Researchers have said that an dieting can help prevent illnesses such as heart disease, Alzheimer's and possibly cancer, and significantly ease the pain of chronic conditions such as arthritis.
'Anti-inflammatory diet' is based on the principle that many health conditions are caused by chronic inflammation, which is in turn caused by a hyperactive immune system.
Some doctors believe that by eating foods that calm the immune system, such as brightly-coloured fruits, oily fish and nuts, people can avoid some of the health conditions that plague modern society.
But what sets the latest trend apart from other dietary fads is the growing number of medical experts who agree there might be much to gain from it.
Prof Philip Calder and his team at the University of Southampton looked at all the existing evidence for anti-inflammatory eating and suggested the approach might help a range of conditions.
The key foods in the diet are oily fish, fruit and vegetables, legumes and spices.

Tasks to perform —
- 1) Duplicate everything in the article on the anti-inflammatory diet from "Researchers have said" down to "plague modern society.".
- 2) Answer these questions from the article on the anti-inflammatory diet:
(a) What does the article say causes chronic inflammation?
(b) Who led the team at the University of Southampton that reviewed the existing evidence?
(c) Which foods are named as the key foods in the diet?
- 3) Write the next part of the article on the anti-inflammatory diet, continuing after its final sentence.

(Stored records)
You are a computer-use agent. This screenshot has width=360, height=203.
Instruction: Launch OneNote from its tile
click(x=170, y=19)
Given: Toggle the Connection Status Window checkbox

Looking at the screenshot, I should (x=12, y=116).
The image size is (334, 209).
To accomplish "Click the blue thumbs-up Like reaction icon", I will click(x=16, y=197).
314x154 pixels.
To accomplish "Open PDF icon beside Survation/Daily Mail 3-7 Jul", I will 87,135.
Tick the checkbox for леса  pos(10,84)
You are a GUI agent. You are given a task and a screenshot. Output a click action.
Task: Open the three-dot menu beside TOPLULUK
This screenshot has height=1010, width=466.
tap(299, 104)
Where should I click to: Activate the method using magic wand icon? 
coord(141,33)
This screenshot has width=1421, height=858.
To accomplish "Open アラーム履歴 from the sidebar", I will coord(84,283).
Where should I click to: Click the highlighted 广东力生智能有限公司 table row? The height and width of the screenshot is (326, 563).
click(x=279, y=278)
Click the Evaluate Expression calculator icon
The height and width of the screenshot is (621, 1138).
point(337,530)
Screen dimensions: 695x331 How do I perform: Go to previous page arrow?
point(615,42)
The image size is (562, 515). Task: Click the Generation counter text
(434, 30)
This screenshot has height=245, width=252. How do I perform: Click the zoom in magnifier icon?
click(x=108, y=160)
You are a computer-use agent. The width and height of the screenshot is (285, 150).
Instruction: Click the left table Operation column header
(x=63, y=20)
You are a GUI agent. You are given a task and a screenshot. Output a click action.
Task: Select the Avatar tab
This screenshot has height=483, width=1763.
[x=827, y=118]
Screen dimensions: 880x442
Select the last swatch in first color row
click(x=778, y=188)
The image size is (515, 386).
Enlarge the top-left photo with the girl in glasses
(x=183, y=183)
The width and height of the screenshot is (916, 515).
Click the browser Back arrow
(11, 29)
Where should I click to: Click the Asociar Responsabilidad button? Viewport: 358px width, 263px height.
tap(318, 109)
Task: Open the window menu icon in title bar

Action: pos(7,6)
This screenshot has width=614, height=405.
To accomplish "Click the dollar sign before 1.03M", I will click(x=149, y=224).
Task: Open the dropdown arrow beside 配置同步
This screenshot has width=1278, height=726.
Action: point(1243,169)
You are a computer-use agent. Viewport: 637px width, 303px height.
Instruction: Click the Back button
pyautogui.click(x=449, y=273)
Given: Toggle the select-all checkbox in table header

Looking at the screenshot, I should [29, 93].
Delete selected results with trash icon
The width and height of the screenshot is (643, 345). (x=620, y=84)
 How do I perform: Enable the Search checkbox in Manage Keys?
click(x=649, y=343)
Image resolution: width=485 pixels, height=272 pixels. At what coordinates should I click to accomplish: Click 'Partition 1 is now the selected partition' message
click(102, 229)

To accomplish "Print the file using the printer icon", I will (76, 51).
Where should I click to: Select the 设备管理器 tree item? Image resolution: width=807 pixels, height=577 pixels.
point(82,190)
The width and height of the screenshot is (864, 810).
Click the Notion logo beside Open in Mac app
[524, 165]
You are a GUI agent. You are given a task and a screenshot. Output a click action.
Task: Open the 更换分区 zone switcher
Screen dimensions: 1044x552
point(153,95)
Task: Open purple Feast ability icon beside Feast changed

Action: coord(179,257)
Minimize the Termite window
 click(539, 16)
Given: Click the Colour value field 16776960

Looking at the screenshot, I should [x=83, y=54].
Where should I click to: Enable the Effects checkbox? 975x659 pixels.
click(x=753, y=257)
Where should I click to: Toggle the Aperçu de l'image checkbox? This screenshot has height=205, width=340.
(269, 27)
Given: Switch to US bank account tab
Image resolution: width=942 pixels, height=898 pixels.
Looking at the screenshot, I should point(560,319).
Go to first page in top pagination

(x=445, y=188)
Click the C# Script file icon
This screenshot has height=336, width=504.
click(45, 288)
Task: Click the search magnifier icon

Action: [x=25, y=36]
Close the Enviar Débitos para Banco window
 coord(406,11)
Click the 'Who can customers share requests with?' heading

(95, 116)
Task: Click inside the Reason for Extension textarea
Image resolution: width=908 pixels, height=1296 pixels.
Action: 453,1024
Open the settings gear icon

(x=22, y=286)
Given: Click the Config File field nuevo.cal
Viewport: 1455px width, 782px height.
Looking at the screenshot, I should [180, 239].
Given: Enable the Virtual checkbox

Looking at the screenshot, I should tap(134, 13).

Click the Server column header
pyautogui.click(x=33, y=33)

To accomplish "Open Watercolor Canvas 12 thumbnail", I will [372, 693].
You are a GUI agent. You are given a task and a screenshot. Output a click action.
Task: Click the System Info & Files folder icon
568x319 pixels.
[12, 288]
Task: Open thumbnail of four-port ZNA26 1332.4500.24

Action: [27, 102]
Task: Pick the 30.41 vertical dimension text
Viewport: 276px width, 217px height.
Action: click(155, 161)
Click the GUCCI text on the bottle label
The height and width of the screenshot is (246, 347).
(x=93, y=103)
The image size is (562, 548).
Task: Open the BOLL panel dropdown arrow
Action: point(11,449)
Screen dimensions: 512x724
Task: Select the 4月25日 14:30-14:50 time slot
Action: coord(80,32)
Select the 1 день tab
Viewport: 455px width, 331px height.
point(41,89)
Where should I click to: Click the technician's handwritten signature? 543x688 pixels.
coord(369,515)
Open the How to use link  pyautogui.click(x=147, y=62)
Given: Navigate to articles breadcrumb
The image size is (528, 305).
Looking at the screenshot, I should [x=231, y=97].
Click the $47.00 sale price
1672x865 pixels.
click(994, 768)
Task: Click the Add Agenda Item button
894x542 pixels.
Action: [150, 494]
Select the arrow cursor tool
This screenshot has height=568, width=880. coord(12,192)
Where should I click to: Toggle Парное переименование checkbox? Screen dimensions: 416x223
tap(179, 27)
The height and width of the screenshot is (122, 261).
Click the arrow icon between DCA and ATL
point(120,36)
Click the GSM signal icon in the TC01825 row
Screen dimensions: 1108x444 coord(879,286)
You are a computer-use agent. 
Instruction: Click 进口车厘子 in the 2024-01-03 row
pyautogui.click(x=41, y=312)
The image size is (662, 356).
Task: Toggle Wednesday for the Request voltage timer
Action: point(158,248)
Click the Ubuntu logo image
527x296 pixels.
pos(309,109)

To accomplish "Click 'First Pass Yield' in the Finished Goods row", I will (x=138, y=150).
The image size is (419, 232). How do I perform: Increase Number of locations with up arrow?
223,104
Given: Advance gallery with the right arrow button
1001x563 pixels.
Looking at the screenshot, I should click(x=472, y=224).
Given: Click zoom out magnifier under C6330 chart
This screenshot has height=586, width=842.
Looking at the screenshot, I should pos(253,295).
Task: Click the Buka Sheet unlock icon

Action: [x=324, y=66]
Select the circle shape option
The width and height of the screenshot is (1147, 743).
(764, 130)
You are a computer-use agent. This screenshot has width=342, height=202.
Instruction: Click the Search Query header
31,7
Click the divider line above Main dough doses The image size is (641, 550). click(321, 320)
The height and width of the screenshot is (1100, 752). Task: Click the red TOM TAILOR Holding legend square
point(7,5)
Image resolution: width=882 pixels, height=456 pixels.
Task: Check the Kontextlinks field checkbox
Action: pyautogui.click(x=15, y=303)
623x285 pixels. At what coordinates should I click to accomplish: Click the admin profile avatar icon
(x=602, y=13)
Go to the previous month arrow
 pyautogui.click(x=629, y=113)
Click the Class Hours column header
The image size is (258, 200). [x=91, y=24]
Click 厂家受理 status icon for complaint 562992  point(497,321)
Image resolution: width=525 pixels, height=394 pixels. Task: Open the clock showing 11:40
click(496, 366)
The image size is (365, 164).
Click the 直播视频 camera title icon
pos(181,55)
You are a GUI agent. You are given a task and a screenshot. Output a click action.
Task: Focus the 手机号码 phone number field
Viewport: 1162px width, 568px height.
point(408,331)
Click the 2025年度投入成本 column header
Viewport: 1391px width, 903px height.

Outputs for the tasks —
- 1)
Researchers have said that an dieting can help prevent illnesses such as heart disease, Alzheimer's and possibly cancer, and significantly ease the pain of chronic conditions such as arthritis.
'Anti-inflammatory diet' is based on the principle that many health conditions are caused by chronic inflammation, which is in turn caused by a hyperactive immune system.
Some doctors believe that by eating foods that calm the immune system, such as brightly-coloured fruits, oily fish and nuts, people can avoid some of the health conditions that plague modern society.

- 2)
(a) A hyperactive immune system.
(b) Prof Philip Calder.
(c) Oily fish, fruit and vegetables, legumes and spices.

- 3)
Research has shown that certain nutrients, such as the Omega-3 fatty acids in fish oils and compounds in spices, have direct anti-inflammatory properties.
"What seems to happen is that these nutrients dampen the production of the chemicals that trigger inflammatory processes," The New Straits Times Online quoted Calder as saying.
Meanwhile, antioxidants in fruit and vegetables help curb the action of free radicals, which destroy healthy cells, exacerbating the damage at inflamed sites.
Additionally, individuals should limit their intake of foods with high levels of saturated and trans-fats and processed carbohydrates such as white bread, as these are thought to produce free radicals and can lead to inflammation.
The diet has been described in the British Journal Of Nutrition.